Decision theory
Deicision rules. Loss functions and risks
D6.1.1 A statistical decision problem consists of the following elements:
- a ps `(bbbX, ccX, ccP)` for a random observable `X`
- an action space `(bbbA, ccA)`. `bbbA` is the set of allowable actions, and `ccA` is the `sigma`-field on `bbbA`
- a decision rule (dr) `d: bbbX -> bbbA`, measurable
- a loss function `L(P, d(x))` which specifies the loss associated with picking `d(x)` when underlying model is `P in ccP`, `L: ccP xx bbbA -> [0, oo)`, measurable wrt to `ccA` for each fixed `P`
- the risk of a decision rule `R(P, d) = E_P(L(P, d(x)))`
The goal of decision theory is to find the best decision rule given a loss function.

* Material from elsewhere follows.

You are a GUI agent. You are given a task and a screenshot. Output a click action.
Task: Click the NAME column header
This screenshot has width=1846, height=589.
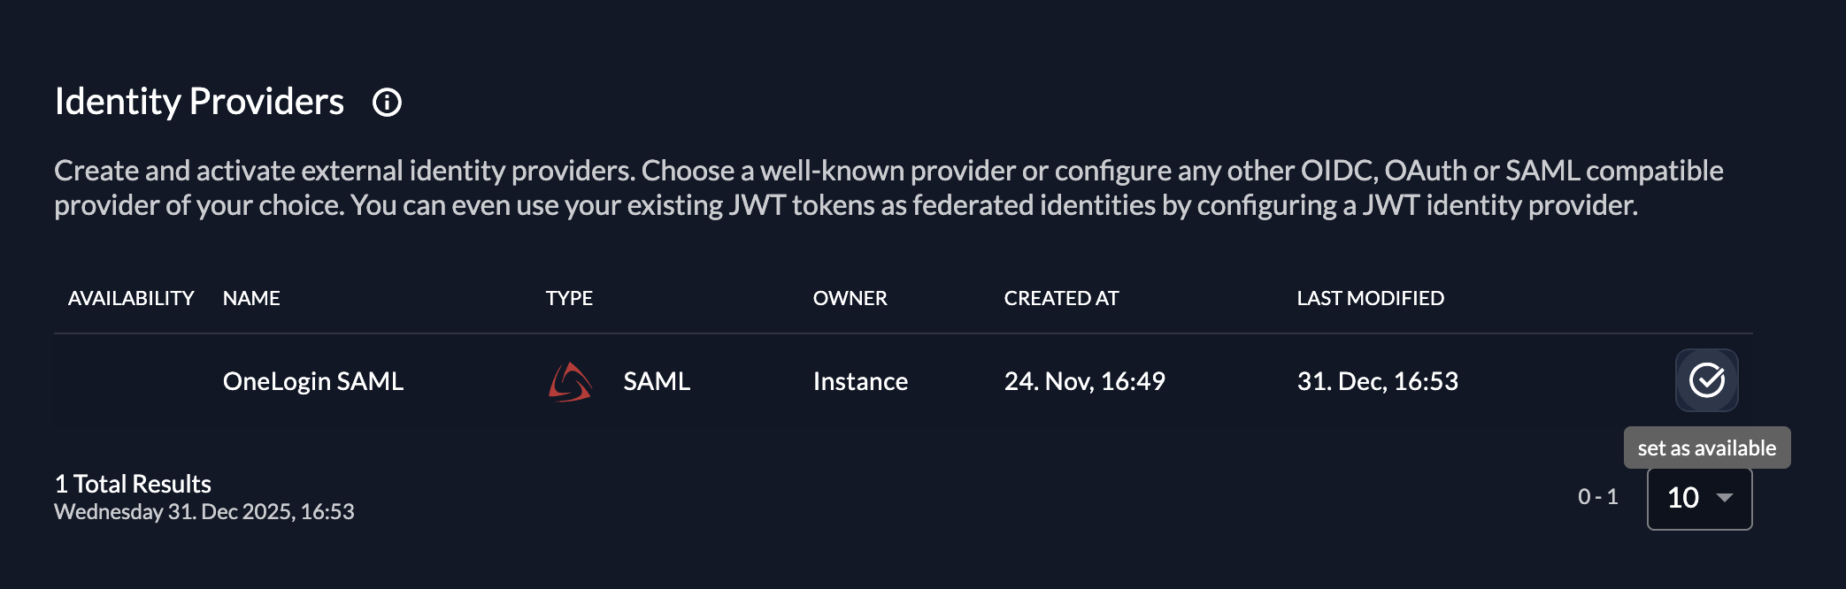251,298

If `ccP` is parametric, then often write `L(theta, d(x))`
D6.1.2 A dr is `d_1`:
- as good as `d_2` if `R(P, d_1) <= R(P, d_2) quad AA P in ccP`
- better than `d_2` if it as good as and `R(P, d_1) < R(P, d_2)` for at least one `P in ccP`
- equivalent to `d_2` if `R(P, d_1) = R(P, d_2) quad AA P in ccP`
Let `ccT` be a class of decision rules. A dr d is `ccT`-optimal if `d` is as good as any other dr in `ccT`. If `ccT` contains all the possible dr's, then `d` is optimal if `d` is `ccT`-optimal
D6.1.2
- A non-random decision rule (nrdr) `d:bbbX -> bbbA` is a measurable function
A behavioural decision rule (bdr) is a function `delta: bbbX xx bbbA -> [0,1]` t:
- `AA X in bbbX` `delta(x , *)` is a pm on `(bbbA, ccA)`
- `AA A in bbbA` `delta(*, x)` is `ccX`-measurable
The loss function of a bdr is `L(P, delta)(x) = int_bbbA L(P, a) delta(x, da)`. The risk is `R(P, delta) = int_bbbX L(P, delta)(x) dP(x)`
D6.1.3 A randomised decision rule (rdr) `bar delta` is a pm on `(bbbD, ccD)`. The risk is `R(P, bar delta) = int_bbbD R(P, g) d bar delta(g)`
Remarks:
- rdr and bdr called random drs
- `R(P, bar delta)` is a further average of `R(P, g)` wrt a pm on all `g in bbbD`. `bar delta` is a model for preference of nrdrs - like a prior on `bbbD`
- A bdr is more natural, but a rdr is easy to analyse.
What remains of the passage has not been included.